Introduce the `StatusBarItem`
The primary motivation for this PR is to make the vscode-haskell extension much friendlier for newcomers.
My idea to improve this is a StatusBarItem that looks like this:
The StatusBarItem offers the following actions:
- Print the extension version
- Open the Logs for HLS
- Restart HLS
- Restart the extension (this is useful for reloading configs, e.g.
serverExecutablePathis not picked up byRestart HLS)
My goal would be for the future to extend the features presented here, for example:
- If no server was successfully launched, the Status Bar Item should be
redand display options to help the user understand what went wrong. For example, it could offer to re-display the error message, or some kind of "debug this error" functionality. - Display the version and location of launched HLS binaries
- Set the debug level for debugging
- Display more information when downloading, etc...
That's the main motivation.
Initially, I felt it was tricky to do the kinds of changes I wanted to implement, so I went on a complete tangent and started refactoring the extension to avoid side effects, ad-hoc logic, non-uniform accesses to configuration and similar. Thus, large parts of this PR are about improving the extension to make it easier to maintain and extend. The main refactorings are:
- Proper parsing and validation of configuration
- Updating typescript code to be warnings free
- Avoid global state modification in functions and prefer return values
- Introduce more types
- Add more documentation
- Extract code into functions which are documented
- Extract
ghcupprocess management into dedicated class - and even more...
I am still unhappy with the code path for finding HLS binaries using GHCup. This is rather complicated logic, for which I couldn't extract or find a pattern, yet. Even without it, I think I am overall improving the readability of most of the extension.

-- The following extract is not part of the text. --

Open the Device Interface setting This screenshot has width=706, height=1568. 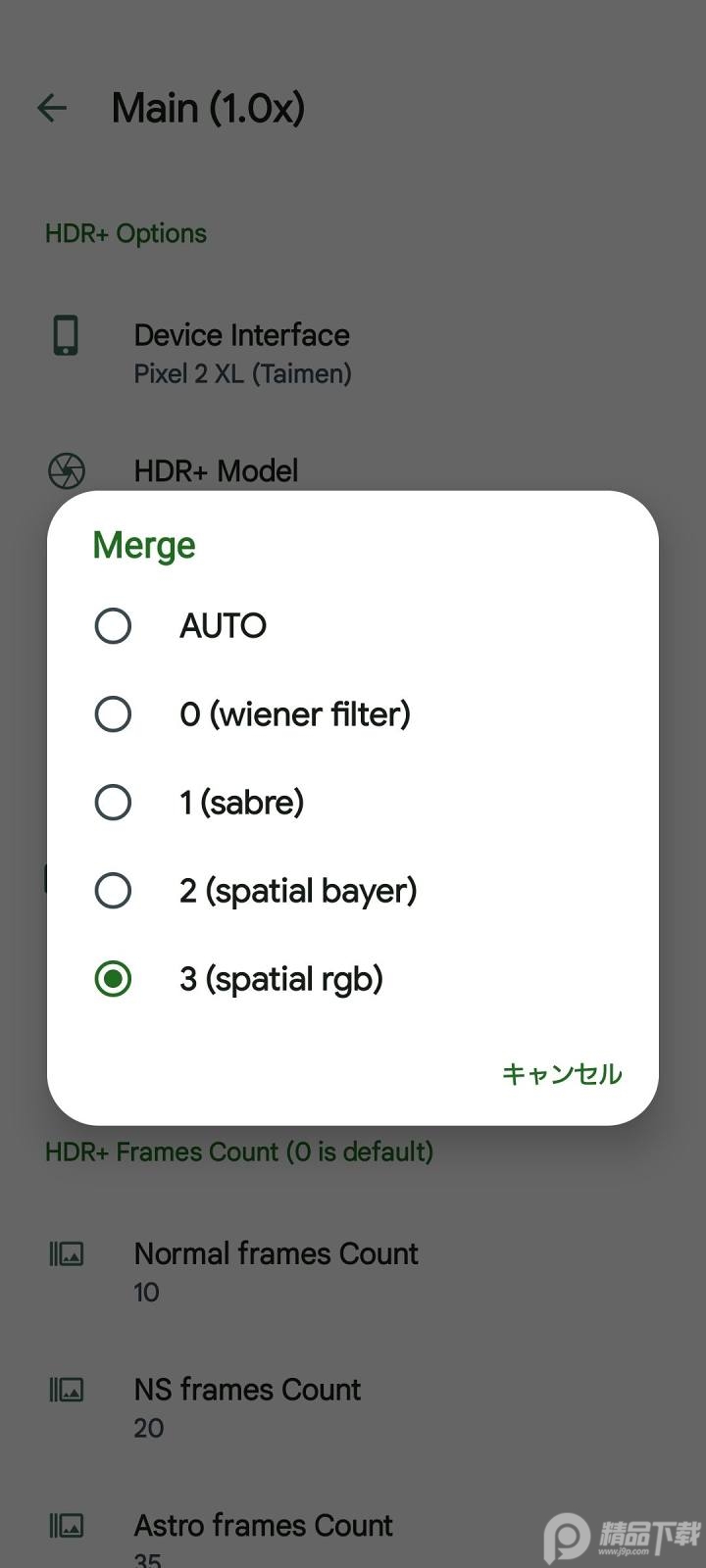[x=242, y=353]
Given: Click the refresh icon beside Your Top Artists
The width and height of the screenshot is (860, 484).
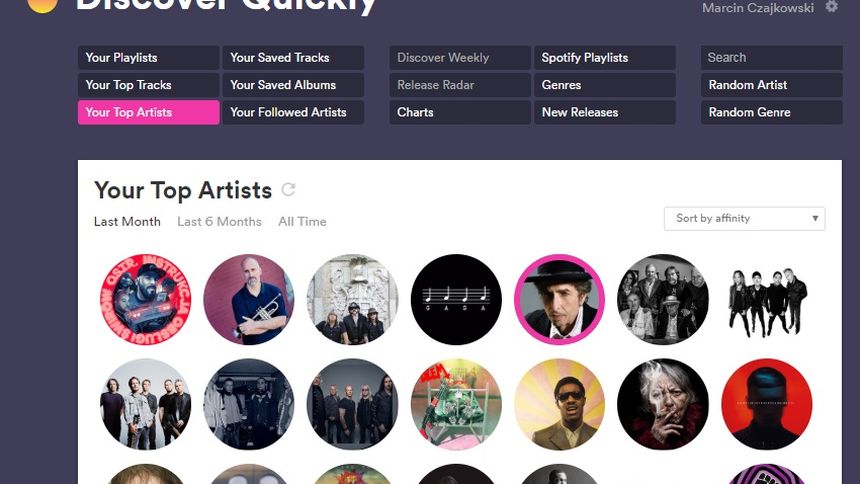Looking at the screenshot, I should click(289, 189).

I don't know how to review this huge patch, the best way is probably to check it out and trying to understand how the extension is now structured. The commits themselves are somewhat self containing, at least I tried to make sure they are.
Happy for any feedback, otherwise I will just merge it in a couple of weeks and deal with any fallout.
I just skimmed over it. I have no idea what's going on. What did you do to the code? :sob:
Can we at least make a prerelease/alpha for this before hitting users with a brick?
What did you do to the code?
It is more or less a rewrite :) It is less a rewrite, as I am not re-implementing new functionality, except for the config parsing, but I am fixing a couple of lints, removing unused functions, introducing some abstractions, more functions and move them to separate files. It is probably impossible to review from the GitHub page, you'd have to check it out, but I believe it is easier to read now.
@hasufell FYI, after the next stable release, I intend to merge this and publish it as a pre-release.